Take a Break (a Real One!)
For many of us, taking a break means scrolling quickly through Facebook or Instagram to check in with the world (I’m guilty of it too). Research shows the more connected you are on social media, the more likely you are to have an increase in depressed feelings. Put down your smart phone and/or close your Facebook tab and try to create a definitive physical split between work and breaks. It’s so important to set our minds up this way to alleviate that stress we feel from always being connected to the virtual world. To take a true break, physically stand up, walk away from your computer, and do something as simple as getting a glass of water in another room, stretching, or walking down the hall. While these tasks seem overly simple, do them for no other reason than to clear your mind and physically separate your break space from your work space. This is especially important for those of us who don’t work a traditional office job where the home/work life gets even more blurred (not to mention the working with your spouse aspect!). If you can, set up a space in your house dedicated to work. It can be a chair with a lap desk or a desk somewhere in your house if you don’t have a separate home office.
When it’s time to take a break, get up, leave your phone on the desk, and make yourself a healthy snack or just relax for five to ten minutes. You will likely come back to your space with more mental clarity than if you continued to blur the spaces by scrolling through your phone in the same mental and physical space you utilize for work.

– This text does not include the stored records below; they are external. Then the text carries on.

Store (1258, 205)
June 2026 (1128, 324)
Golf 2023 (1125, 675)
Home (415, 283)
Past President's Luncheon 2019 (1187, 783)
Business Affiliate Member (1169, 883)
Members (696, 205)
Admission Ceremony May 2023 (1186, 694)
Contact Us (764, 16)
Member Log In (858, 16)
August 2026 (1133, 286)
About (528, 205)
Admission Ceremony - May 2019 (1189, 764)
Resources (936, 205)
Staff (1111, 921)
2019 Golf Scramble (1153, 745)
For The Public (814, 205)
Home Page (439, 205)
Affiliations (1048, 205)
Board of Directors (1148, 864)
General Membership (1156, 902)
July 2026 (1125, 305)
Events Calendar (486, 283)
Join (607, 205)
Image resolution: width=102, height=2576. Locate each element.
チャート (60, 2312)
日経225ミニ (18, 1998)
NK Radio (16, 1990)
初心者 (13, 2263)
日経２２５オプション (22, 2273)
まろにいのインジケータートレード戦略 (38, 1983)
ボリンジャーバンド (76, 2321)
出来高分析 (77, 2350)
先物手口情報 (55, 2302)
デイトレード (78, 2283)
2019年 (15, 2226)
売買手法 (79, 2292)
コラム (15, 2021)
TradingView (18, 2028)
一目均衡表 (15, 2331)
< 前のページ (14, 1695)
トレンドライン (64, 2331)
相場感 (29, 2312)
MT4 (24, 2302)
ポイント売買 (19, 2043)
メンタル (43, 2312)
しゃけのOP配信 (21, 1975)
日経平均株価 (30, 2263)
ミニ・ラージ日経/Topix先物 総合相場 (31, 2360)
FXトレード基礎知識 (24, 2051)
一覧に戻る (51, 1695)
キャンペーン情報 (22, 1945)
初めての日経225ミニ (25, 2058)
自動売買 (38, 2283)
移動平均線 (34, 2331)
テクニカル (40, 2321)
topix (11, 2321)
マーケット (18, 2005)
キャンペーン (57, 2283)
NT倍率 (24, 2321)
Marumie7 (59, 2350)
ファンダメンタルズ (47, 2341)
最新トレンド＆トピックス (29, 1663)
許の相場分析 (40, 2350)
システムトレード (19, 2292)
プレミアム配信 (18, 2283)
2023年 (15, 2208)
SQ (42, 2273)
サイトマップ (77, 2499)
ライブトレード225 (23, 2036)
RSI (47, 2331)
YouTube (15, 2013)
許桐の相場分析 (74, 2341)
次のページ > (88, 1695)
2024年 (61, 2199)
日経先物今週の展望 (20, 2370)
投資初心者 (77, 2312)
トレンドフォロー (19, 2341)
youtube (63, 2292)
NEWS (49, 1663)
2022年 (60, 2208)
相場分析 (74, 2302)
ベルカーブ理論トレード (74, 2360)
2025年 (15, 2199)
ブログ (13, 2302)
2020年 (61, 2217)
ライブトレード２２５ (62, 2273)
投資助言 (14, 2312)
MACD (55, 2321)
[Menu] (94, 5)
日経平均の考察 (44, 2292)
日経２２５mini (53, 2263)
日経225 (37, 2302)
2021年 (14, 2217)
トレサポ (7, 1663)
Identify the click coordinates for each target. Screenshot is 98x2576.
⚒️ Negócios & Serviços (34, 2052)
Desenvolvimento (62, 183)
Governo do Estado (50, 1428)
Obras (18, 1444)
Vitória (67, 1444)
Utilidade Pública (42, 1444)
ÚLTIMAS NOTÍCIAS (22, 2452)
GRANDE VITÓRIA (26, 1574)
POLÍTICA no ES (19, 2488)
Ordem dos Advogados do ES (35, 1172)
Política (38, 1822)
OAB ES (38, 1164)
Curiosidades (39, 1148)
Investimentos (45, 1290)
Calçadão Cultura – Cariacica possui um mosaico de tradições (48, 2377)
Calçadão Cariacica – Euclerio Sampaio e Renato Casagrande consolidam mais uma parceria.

I bet you didn’t see this one coming! But it’s true. While some people can ride their bikes or walk to work, those of us who have to drive can add small things to our daily routine by replacing a one-on-one sit down meeting with a walking meeting or by taking a quick walk outside after lunch. These small breaks in your day allow you to decompress, refresh, and start anew for your next task. It’s a brain break that’s also good for your entire being. It’s easy to push exercise off until later, but later turns into tomorrow, and the cycle goes on and on. What you’re truly missing out on is that time to put your brain on pause (this is SO necessary) and focus on yourself in the now without the push-and-pull of your daily life.
Flipping the script on time management, in addition to saying no to the tiles that don’t fill your mosaic, allows you to see what’s really important—it’s a major game changer. While it might seem necessary to apologize for this shift and how you place your tiles, it’s important to remember that you and only you are responsible for how your mosaic looks, and if you’re getting the tasks done, what are you apologizing for? The sooner we stop trying to squeeze bits into every facet of our daily lives, the sooner we will walk away feeling more balanced and accomplished.